The Pultizer Prize-nominated infographic designer waited in the tense newsroom of the Times-Picayune -- New Orleans' newspaper of record -- until he was called into an executive office and handed a severance package.
Smith was one of more than 200 employees swept out Tuesday morning in a brutal, if expected, round of layoffs.
"It's a day that you go through with a blank stare so, that way, you don't feel any emotions," Smith told TheWrap hours after he was pink-slipped. "You're just trying to go through the day without feeling emotions because that first emotion you feel will set off a domino effect. You laugh, you cry, you don't know what the fuck to do."
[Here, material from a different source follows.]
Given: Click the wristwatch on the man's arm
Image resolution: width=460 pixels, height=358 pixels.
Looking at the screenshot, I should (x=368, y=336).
Advance Publications, the Times-Picayune's parent company, reduced the staff by a third and plans to cut back the broadsheet's printing schedule from a daily to three days per week and focus on its digital news distribution.
The move to reduce print circulation and shrink the 173-person newsroom by 84 employees comes as New York-based Advance, which also Conde Nast Digital, American City Business Journals, Reddit and various other companies, attempts to pare down the operating costs of its array of media properties.
Also read: Are Newspapers About to Cheat Death?
Award-winning restaurant critic Brett Anderson, sports columnist Peter Finney and religion writer Bruce Nolan were among the more recognizable names of employees on the chopping block, according to a report in the Times-Picayune.
Anderson, who previously announced his intention to accept a prestigious fellowship at the Nieman Foundation for Journalism at Harvard University, told the Washington Post's Erik Wemple that he was laid off because of his scholarly pursuit.
Advance Publications did not respond to immediate requests for comment.
The original decision to cut back the 177-year-old newspaper's printing schedule drew the ire of local residents, many of whom petitioned online to "Save the Picayune," a campaign that garnered more than 3,350 Facebook fans as of Tuesday afternoon.
"It's not good for the city, obviously," said Smith, 27. "I was more concerned for the overall city and just how things would play out in the future."
Advance's newspapers in three major cities in Alabama also saw massive staff cuts, with roughly 60 percent of the Birmingham News' editorial staff being laid off, according to an unnamed insider who spoke to Poynter.